True means the original file data obtained from your blob data source is preserved. This allows passing the original file to a custom skill, or to the Document Extraction skill.

How do I read the original pdf file in the associated blob data source in a custom WebApiSkill?

Code:
file_data_base64 = value.get('data', {}).get('file_data', '')
...

EDIT​


I enabled Allow Skillset to read file data in the indexer.
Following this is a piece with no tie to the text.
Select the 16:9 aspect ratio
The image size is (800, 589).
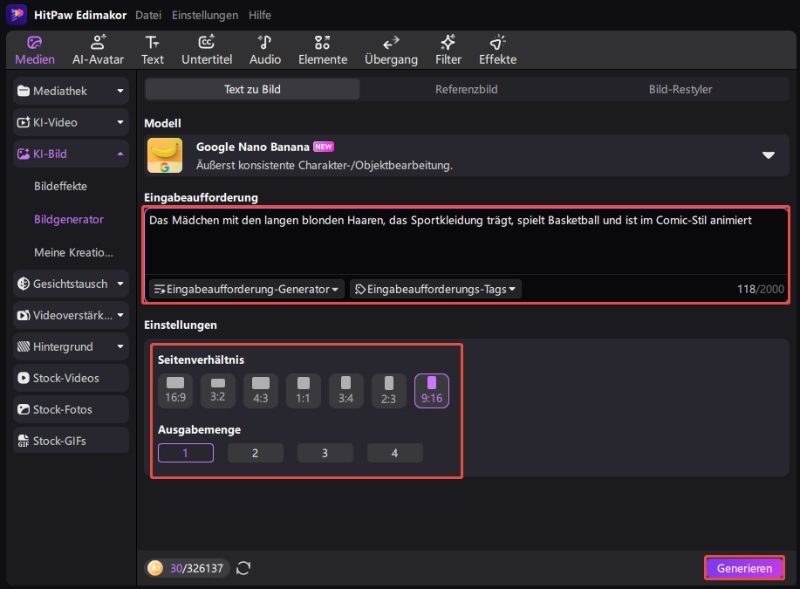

My full setup:

  • WebApiSkill inputs

Code:
inputs=[
    InputFieldMappingEntry(name="file_data", source="/document/file_data")
],
  • WebApiSkill input reading

Code:
import azure.functions as func
import datetime
import json
import logging
import base64
import fitz
from io import BytesIO

app = func.FunctionApp()
logging.basicConfig(level=logging.INFO)


@app.route(route="CustomSplitSkill", auth_level=func.AuthLevel.FUNCTION)
def CustomSplitSkill(req: func.HttpRequest) -> func.HttpResponse:
    logging.info('Python HTTP trigger function processed a request.')

    try:
        req_body = req.get_json()
        logging.info('Request body parsed successfully.')
    except ValueError:
        logging.error(f"Invalid input: {e}")
        return func.HttpResponse("Invalid input", status_code=400)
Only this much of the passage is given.